Exercise inputs:
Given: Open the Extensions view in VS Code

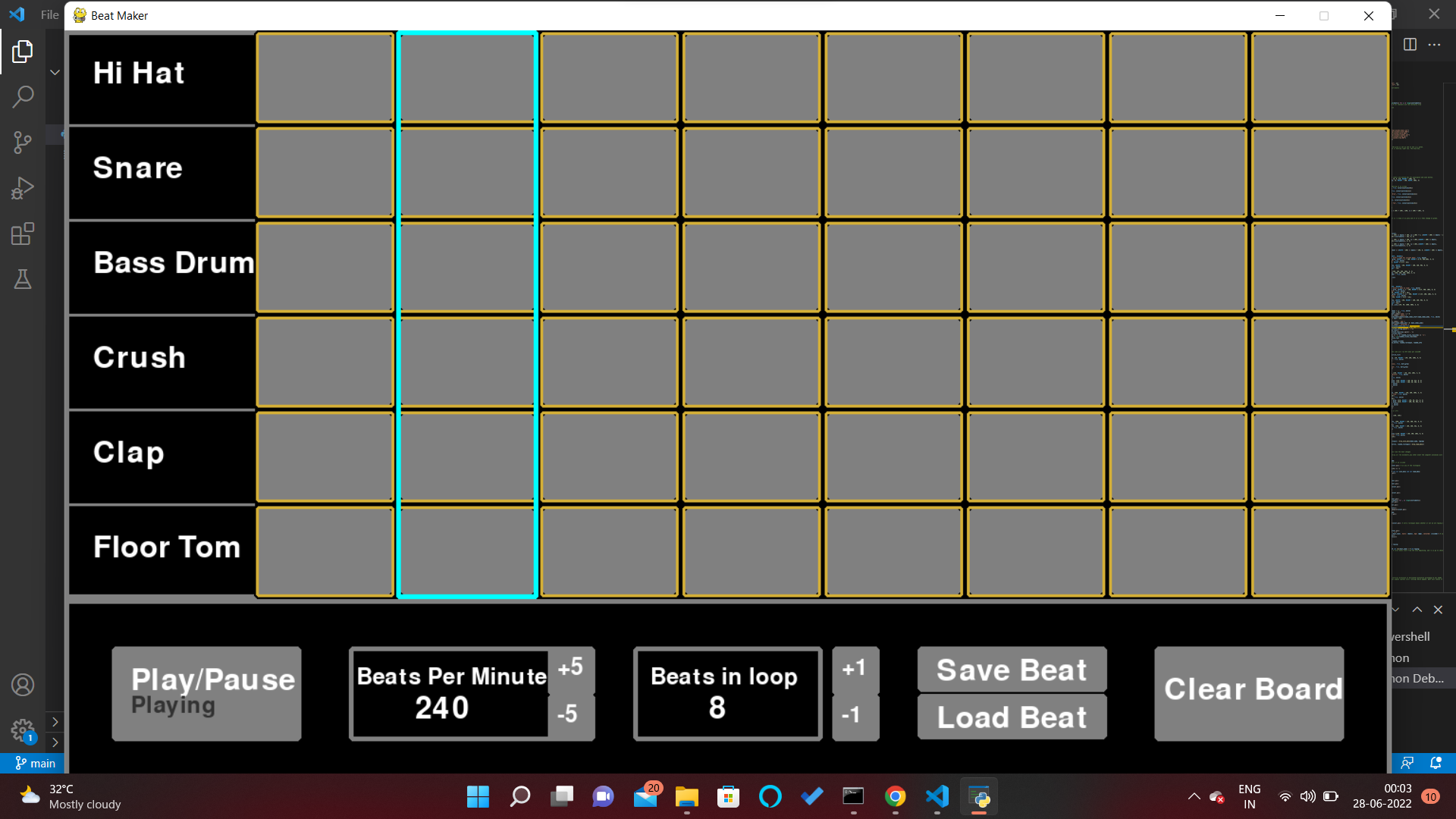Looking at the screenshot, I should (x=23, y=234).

* * *

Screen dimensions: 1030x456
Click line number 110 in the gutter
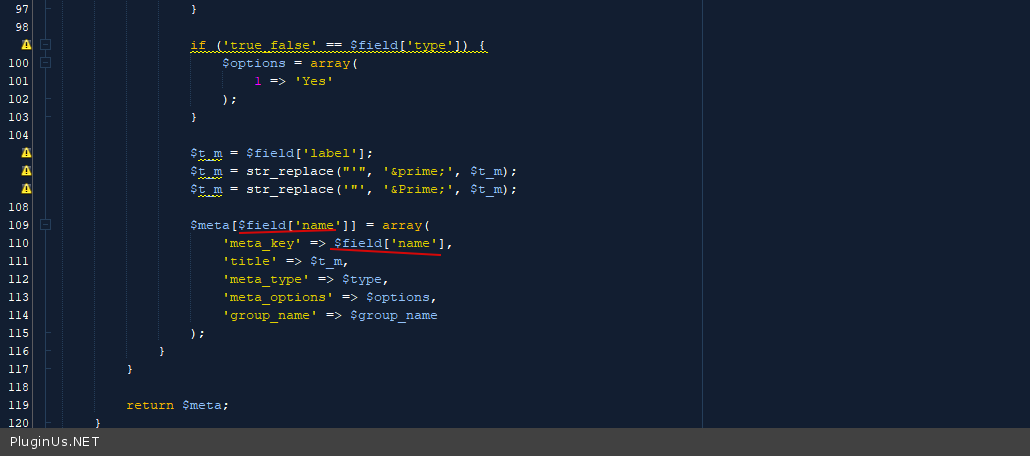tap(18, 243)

Exercise goal:
Copy the entries word for word, starting at the line that contains "Screen dimensions: 1030x456" and ending after the line that contains "tap(18, 243)". Leave the pictures out of your copy.

The result:
Screen dimensions: 1030x456
Click line number 110 in the gutter
tap(18, 243)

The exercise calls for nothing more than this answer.